PhD in computer science, WVU.

Similarities and Differences Between Out-of-Distribution (OOD) and Other Neighboring Problems

3 minutes

February 17, 2023

There are two general types of distribution shift: covariate shift (e.g., OOD samples from a different domain) and semantic (e.g., OOD samples are drawn from different classes, label) shift. Formally, let X be the input (sensory) space and Y be the label (semantic) space, a data distribution is defined as a joint distribution P(X, Y ) over X × Y. Distribution shift can occur in either the marginal distribution P(X), or both P(Y ) and P(X). Note that shift in P(Y ) naturally triggers shift in P(X). Examples of covariate distribution shift on P(X) include adversarial examples, domain shift, and style changes. Importantly, covariate shift is more commonly used to evaluate model generalization and robustness performance, where the label space Y remains the same during test time. On the other hand, the detection of semantic distribution shift is the focal point of many detection tasks where the label space Y can be different between ID and OOD data and hence the model should not make any prediction.

The detection of semantic distribution shift (e.g., due to the occurrence of new classes) is the focal point of OOD detection tasks, where the label space Y can be different between ID and OOD data and hence the model should not make any prediction.

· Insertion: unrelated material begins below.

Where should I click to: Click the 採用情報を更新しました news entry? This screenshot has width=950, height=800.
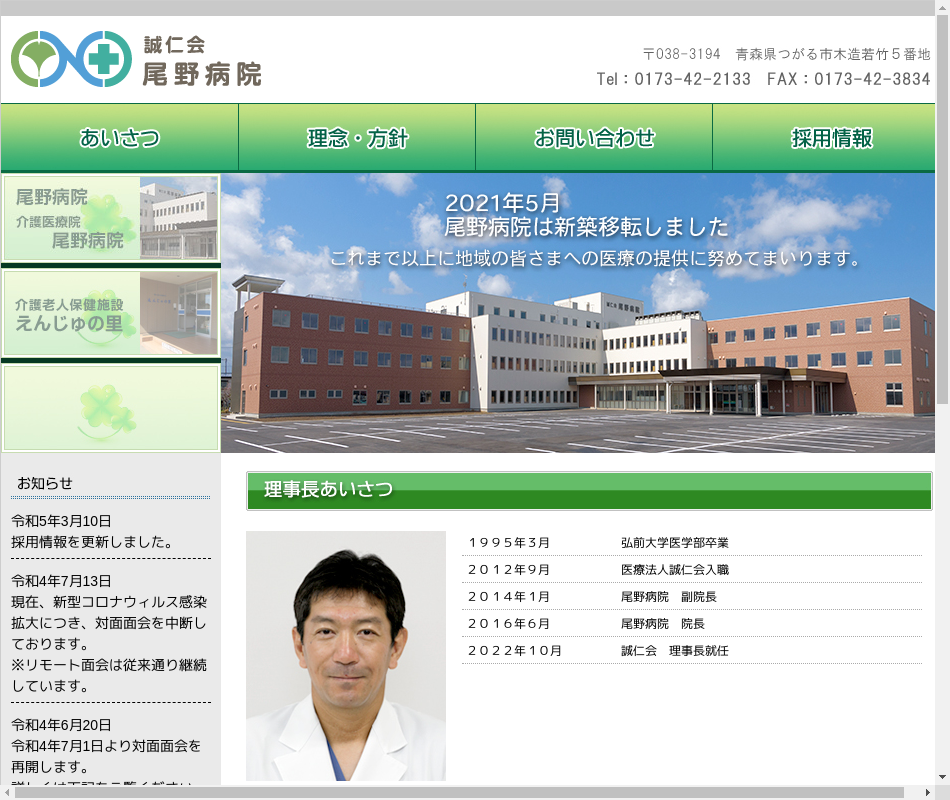(93, 542)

In addition to OOD detection, several problems adopt the “open-world” assumption and have a similar goal of identifying OOD examples. theses include outlier detection (OD), anomaly detection (AD), novelty detection (ND), and open set recognition (OSR).

Definition Anomaly detection (AD):

aims to detect any anomalous samples that are deviated from the predefined normality during testing. The deviation can happen due to either covariate shift or semantic shift, which leads to two sub-tasks: sensory AD and semantic AD, respectively

Definition Novelty detection (ND):

aims to detect any test samples that do not fall into any training category. Based on the number of training classes, ND contains two different settings: 1) oneclass novelty detection (one-class ND): only one class exists in the training set; 2) multi-class novelty detection (multi-class ND): multiple classes exist in the training set.The goal of multi-class ND is only to distinguish novel samples from ID. Both one-class and multi-class ND are formulated as binary classification problems.

Refrence: Generalized Out-of-Distribution Detection:A Survey